Do you mean that I have to show that ##G \diagup Z## is isomorphic to a subgroup of ##G##?

 

[micromass]

Why not? A group ##G## defined as ##<a,b \;|\; \mathcal{R}_i (a,b)>## is defined as the quotient of the free group ##\mathcal{F}(a,b)## and its normal subgroup generated by all relations ##\mathcal{R}_i (a,b)## (and their conjugates).

You have no guarantee about the order of this group, neither about whether the generators are distinct or not.

I have shown that ##G## of order ##p^2## is isomorphic to a group in ##\{C_p^2,C_{p^2} \}##, the abelian groups ##G## of order ##p^3## are isomorphic to a group in ##\{C_p^3,C_{p^2} \times C_p, C_{p^3} \}## and the non-abelian groups ##G## of order ##p^3## are isomorphic to ##G \cong (G\diagup Z) \ltimes Z \cong (C_p \times C_p) \ltimes C_p ## with the center ##Z=G' = [G,G]## of ##G## and cyclic groups ##C_p##. The representations only show the two basic non-abelian possibilities of the structure of the semi-direct product.
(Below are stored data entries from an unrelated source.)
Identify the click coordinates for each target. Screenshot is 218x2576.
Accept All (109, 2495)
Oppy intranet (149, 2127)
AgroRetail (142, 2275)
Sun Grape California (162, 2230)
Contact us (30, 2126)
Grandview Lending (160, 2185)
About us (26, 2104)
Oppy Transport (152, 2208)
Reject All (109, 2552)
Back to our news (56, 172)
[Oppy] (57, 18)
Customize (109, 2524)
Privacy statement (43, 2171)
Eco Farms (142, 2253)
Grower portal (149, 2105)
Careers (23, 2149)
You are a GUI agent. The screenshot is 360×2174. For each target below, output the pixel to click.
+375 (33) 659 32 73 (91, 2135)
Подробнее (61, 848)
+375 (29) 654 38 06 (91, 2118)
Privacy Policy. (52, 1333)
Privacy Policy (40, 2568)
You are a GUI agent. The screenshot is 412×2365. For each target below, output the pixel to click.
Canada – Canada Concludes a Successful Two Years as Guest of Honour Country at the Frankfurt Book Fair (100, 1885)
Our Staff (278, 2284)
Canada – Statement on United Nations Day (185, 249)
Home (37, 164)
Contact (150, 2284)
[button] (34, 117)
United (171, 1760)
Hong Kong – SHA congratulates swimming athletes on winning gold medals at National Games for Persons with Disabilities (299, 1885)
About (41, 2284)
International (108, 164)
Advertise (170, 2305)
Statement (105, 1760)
Right, if you say the group is ##(C_p\times C_p)\ltimes C_p##, then you know that this is a group of ##p^3##. So THAT is a good answer. Just giving the presentation gives you no guarantees about the orders.[/QUOTE]

 

[fresh_42]

Ok, you're right. E.g. if ##a## is of order ##4## in ##D_4## then ##a^2## generates the center which isn't obvious by the representation itself. I thought I could bypass this by showing ##Z = [G,G]##.